Jan 06, 2020, 03:19 PM | Updated 03:29 PM IST


Ratan Tata (L) and Cyrus Mistry (PUNIT PARANJPE/AFP/Getty Images)
Ratan Tata (L) and Cyrus Mistry (PUNIT PARANJPE/AFP/Getty Images)
  • The NCLAT order of 18 December, which reinstated Mistry at the helm of Tata Sons, has opened a can of worms.
  • Here are four key questions that need answering.
  • Notwithstanding what the final outcome is in the Ratan Tata-Cyrus Mistry battle over Tata Sons, one thing is clear: the issues raised have layers that go beyond just a personality clash. The National Company Law Appellate Tribunal (NCLAT) order of 18 December, which reinstated Mistry at the helm of Tata Sons, has opened a can of worms. The questions that need answering are the following:

    One, what is the point in foisting a minority shareholder as chairman of Tata Sons when the main shareholders — various Tata Trusts — are not in favour of his return? There is some lack of judgement here in the NCLAT order.

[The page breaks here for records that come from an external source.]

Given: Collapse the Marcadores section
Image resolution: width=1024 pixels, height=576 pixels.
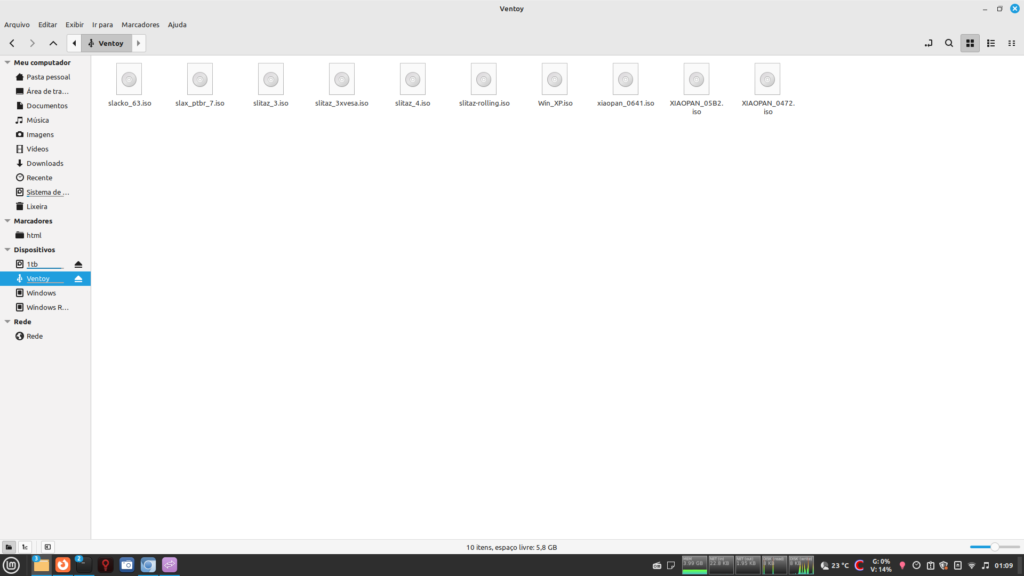Looking at the screenshot, I should tap(7, 221).
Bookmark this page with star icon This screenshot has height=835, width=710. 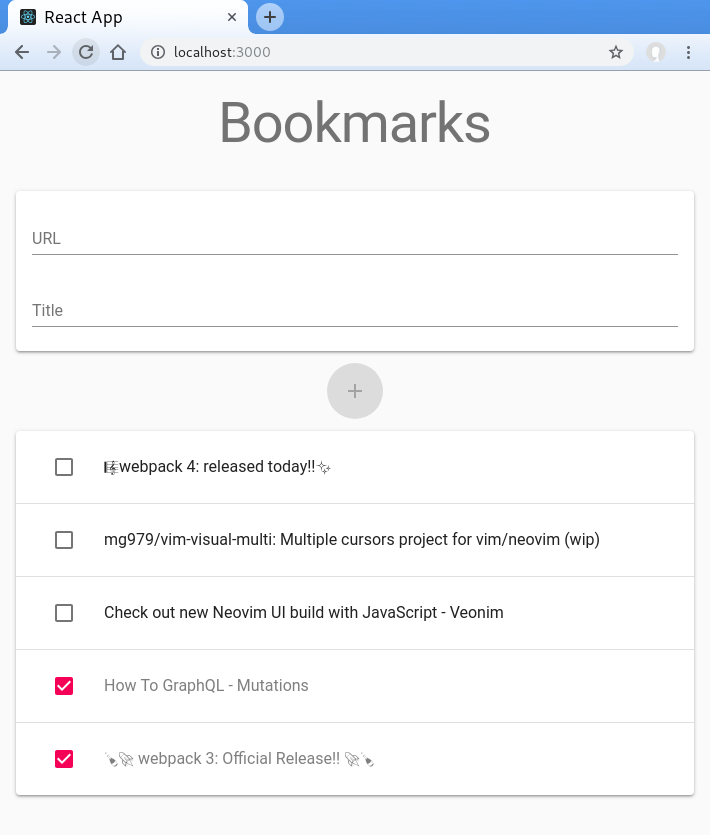pos(616,52)
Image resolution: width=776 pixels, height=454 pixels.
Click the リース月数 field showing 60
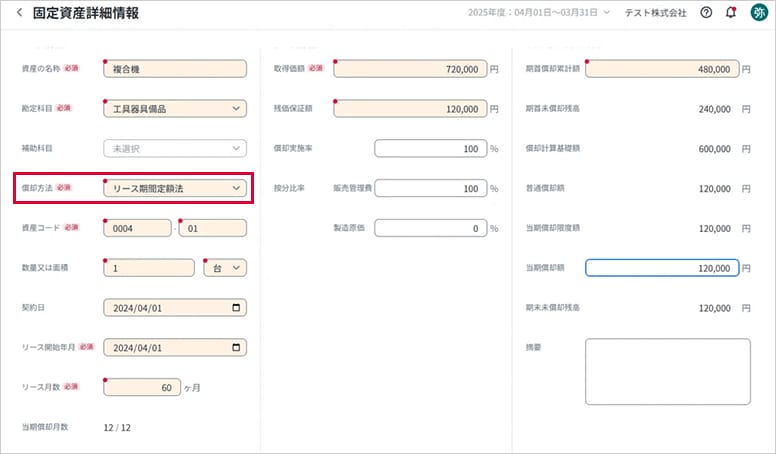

    Two, what is a reasonable recompense that Mistry can seek after his ignominious ouster in the October 2016 boardroom coup?

    Three, should charitable trusts be allowed to control shareholdings in companies, including companies in the Tata group?

    Four, can a minority shareholder in Tata Sons be elbowed out of a board representation that was available to him for more than three decades?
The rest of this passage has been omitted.